3. The lithium battery angle and torque testing machine according to claim 1, characterized in that: The angle clamping assembly includes a pneumatic clamp (9), which is fixedly connected to the top of the support block (8). The working end of the pneumatic clamp (9) is fixedly connected to a clamping plate (11), and the top of the frame (1) is fixedly connected to a fixing block (7).

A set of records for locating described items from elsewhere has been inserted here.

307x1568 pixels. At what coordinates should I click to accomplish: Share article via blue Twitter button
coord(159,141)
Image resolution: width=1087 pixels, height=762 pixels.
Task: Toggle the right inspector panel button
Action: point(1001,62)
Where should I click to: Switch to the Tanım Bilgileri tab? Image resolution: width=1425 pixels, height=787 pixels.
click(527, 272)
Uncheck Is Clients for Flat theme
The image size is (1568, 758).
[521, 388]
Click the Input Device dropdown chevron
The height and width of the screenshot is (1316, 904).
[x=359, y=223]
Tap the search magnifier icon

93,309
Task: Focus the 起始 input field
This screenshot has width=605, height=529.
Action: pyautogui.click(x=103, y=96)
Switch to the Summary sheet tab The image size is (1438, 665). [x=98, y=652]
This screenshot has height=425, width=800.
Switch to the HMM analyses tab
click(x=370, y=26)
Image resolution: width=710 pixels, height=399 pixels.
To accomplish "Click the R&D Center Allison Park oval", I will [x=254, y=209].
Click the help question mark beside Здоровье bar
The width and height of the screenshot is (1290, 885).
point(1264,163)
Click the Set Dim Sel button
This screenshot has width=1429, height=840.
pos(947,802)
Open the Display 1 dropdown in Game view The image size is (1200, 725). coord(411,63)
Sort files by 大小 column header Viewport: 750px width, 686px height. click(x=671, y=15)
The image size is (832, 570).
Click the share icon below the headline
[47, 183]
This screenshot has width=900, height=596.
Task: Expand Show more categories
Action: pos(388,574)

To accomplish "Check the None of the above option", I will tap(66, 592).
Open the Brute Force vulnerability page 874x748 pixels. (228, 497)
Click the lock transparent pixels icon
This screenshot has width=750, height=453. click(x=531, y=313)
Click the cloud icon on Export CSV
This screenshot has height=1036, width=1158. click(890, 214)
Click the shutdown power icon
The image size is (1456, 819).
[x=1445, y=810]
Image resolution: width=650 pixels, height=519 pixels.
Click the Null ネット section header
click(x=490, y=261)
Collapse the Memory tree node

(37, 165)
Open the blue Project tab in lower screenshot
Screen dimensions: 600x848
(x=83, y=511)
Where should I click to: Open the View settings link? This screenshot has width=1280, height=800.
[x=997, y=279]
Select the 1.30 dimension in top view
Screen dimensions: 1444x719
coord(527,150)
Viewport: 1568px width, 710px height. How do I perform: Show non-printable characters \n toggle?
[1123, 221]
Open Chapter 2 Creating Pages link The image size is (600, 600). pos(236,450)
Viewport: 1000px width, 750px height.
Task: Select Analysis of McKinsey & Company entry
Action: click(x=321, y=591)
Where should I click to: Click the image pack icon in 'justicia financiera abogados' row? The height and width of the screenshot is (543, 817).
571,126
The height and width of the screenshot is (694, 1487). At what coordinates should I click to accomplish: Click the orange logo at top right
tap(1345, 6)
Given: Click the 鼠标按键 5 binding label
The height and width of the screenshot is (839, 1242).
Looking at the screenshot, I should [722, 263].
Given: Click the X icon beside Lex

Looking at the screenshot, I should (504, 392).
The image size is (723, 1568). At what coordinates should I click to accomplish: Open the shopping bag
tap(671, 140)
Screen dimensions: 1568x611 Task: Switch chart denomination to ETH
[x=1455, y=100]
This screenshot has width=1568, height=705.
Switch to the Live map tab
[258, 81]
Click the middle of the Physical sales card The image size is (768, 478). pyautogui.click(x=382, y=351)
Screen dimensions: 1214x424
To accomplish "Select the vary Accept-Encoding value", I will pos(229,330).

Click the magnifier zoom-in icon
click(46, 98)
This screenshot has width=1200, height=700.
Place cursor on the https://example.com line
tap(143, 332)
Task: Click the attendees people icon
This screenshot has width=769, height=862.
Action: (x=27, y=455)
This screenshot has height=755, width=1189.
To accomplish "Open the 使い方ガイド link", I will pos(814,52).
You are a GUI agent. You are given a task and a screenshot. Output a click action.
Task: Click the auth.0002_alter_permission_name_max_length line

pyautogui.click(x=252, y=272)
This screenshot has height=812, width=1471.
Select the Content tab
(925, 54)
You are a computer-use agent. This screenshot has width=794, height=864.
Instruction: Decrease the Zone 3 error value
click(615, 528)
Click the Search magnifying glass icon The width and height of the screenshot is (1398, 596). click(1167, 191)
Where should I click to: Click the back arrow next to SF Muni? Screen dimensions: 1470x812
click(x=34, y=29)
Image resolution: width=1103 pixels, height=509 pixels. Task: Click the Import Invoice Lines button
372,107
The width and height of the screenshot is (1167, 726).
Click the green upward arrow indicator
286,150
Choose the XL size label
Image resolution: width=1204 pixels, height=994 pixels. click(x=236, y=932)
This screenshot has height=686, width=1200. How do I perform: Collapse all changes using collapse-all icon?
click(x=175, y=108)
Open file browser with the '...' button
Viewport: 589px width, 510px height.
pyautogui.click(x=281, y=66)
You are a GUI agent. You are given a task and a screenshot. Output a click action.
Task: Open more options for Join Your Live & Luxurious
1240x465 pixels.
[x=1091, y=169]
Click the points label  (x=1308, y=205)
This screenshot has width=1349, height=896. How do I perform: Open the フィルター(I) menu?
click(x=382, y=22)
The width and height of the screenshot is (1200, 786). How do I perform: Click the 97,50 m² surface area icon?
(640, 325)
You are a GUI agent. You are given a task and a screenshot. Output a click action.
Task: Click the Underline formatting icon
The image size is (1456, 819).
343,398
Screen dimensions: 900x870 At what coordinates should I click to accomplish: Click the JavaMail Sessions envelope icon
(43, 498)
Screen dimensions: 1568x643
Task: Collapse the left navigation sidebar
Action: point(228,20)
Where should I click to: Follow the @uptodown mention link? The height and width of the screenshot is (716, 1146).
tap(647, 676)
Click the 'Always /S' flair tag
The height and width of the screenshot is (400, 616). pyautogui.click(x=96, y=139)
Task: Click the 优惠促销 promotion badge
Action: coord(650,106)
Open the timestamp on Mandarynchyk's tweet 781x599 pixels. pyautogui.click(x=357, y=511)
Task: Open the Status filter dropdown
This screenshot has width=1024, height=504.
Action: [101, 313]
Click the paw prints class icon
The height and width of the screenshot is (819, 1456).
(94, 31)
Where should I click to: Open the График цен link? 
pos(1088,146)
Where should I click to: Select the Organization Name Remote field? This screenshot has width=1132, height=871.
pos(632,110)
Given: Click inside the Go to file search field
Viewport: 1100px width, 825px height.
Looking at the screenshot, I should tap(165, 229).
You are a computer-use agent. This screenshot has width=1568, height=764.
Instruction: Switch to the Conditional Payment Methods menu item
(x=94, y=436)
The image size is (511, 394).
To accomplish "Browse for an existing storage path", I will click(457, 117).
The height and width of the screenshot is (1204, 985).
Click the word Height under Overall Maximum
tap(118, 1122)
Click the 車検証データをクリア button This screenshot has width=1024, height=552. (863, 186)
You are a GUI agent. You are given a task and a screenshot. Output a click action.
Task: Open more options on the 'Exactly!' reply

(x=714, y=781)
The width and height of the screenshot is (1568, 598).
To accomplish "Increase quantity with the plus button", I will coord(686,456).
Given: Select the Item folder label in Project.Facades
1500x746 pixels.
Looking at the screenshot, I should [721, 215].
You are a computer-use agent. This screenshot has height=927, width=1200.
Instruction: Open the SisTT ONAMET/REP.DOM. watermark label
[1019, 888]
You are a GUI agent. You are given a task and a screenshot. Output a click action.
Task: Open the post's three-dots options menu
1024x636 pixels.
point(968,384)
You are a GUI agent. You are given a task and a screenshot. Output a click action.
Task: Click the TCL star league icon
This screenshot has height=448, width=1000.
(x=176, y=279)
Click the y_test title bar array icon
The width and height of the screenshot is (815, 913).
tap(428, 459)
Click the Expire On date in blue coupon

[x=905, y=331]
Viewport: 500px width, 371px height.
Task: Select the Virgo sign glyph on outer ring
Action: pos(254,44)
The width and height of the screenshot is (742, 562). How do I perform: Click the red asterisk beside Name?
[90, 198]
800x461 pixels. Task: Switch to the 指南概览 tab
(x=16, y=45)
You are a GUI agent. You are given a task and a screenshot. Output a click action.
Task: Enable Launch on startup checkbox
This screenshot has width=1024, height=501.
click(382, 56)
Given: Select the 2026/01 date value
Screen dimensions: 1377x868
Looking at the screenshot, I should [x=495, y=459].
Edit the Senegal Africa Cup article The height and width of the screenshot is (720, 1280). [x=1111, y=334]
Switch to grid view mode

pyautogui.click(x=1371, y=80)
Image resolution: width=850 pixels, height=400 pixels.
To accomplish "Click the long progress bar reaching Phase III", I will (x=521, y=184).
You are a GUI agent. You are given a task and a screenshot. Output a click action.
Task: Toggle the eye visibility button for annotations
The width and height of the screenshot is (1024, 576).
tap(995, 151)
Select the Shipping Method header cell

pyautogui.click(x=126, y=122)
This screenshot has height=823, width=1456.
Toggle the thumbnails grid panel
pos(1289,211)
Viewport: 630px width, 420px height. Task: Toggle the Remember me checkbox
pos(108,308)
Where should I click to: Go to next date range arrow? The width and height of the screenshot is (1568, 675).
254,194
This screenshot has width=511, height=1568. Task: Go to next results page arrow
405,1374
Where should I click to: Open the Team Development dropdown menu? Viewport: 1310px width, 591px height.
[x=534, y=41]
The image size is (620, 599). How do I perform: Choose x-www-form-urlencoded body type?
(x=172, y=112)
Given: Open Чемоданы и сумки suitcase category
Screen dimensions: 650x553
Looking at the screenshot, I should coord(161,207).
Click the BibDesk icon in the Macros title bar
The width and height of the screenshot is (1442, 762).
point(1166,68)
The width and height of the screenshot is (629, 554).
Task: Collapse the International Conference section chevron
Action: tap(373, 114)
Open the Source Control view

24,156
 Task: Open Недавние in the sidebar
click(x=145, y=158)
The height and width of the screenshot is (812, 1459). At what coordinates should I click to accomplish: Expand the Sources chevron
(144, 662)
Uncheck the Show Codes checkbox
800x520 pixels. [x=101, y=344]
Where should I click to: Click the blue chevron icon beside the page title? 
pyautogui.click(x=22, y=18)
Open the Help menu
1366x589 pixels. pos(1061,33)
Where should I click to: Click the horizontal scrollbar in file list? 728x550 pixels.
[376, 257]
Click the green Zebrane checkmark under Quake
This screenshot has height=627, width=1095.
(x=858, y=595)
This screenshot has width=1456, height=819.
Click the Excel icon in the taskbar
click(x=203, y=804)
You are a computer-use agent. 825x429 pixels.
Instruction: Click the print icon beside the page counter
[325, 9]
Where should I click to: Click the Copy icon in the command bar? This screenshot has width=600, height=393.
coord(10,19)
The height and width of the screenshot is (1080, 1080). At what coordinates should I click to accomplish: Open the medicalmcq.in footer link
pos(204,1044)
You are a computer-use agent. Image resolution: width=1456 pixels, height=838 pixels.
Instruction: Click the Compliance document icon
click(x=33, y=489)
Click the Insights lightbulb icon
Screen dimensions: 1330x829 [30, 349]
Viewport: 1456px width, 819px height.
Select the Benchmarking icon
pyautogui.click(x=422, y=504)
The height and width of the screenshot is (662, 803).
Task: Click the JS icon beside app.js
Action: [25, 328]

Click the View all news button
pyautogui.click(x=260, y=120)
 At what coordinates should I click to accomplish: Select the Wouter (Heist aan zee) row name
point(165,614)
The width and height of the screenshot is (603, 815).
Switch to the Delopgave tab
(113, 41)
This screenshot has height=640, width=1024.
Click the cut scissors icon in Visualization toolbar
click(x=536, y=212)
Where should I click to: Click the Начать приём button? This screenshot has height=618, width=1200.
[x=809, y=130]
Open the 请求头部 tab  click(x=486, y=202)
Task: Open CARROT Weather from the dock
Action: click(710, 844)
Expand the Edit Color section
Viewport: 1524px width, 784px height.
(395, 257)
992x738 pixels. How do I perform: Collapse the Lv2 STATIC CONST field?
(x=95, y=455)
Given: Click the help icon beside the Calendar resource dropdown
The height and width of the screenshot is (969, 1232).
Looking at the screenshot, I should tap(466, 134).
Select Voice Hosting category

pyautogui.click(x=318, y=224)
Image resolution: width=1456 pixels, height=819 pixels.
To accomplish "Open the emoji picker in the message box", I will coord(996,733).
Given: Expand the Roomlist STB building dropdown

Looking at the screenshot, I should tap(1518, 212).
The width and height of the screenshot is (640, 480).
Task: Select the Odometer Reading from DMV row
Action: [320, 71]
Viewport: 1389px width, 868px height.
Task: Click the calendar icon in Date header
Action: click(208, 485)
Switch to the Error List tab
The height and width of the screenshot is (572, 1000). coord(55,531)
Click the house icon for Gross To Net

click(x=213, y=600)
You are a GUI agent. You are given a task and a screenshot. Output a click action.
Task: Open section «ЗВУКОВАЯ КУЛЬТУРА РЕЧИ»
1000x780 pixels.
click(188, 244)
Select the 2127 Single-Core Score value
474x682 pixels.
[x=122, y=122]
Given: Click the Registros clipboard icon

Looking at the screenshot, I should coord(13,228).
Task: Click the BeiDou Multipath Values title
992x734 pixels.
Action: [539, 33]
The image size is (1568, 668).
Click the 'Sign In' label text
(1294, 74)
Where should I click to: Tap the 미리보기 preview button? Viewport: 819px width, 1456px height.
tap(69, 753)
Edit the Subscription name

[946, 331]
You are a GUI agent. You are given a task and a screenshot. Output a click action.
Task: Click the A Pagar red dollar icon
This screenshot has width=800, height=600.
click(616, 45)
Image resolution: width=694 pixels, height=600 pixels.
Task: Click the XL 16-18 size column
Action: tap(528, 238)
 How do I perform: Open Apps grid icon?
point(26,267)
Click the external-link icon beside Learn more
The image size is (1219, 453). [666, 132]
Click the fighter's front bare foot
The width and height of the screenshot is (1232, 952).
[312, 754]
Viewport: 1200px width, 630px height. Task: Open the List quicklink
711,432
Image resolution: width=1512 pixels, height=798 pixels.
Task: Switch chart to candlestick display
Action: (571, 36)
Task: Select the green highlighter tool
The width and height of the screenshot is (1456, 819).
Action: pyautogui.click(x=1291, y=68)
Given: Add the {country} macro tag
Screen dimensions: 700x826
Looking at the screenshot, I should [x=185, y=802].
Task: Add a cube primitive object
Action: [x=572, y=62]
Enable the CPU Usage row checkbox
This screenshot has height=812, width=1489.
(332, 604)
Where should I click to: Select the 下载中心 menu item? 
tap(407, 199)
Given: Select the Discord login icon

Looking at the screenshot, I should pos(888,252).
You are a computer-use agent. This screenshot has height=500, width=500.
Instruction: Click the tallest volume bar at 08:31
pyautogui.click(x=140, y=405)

4. The lithium battery angle and torque testing machine according to claim 2, characterized in that: The torque clamping assembly includes a pneumatic clamp two (20), which is fixedly connected to the top of the base two (19). The working end of the pneumatic clamp two (20) is fixedly connected to a clamping plate two (21). The top of the frame (1) is fixedly connected to a fixing block two (18), and a lithium battery (13) is located on the outside of the fixing block two (18).

5. The lithium battery angle and torque testing machine according to claim 2, characterized in that: The top of the frame (1) is fixedly connected to a second fixing plate (17), and the rotating rod (16) is rotatably connected to the middle of the second fixing plate (17).

6. The lithium battery angle and torque testing machine according to claim 1, characterized in that: A base (12) is fixedly connected to the top of the frame (1), and another lithium battery (13) is located on the top of the base (12).

7. The lithium battery angle and torque testing machine according to claim 1, characterized in that: An angle display (22), a test parameter table (23), and a torque display (24) are respectively installed in the middle part of the frame (1).

8. The lithium battery angle and torque testing machine according to claim 1, characterized in that: The bottom of the frame (1) is fixedly connected to multiple feet (2).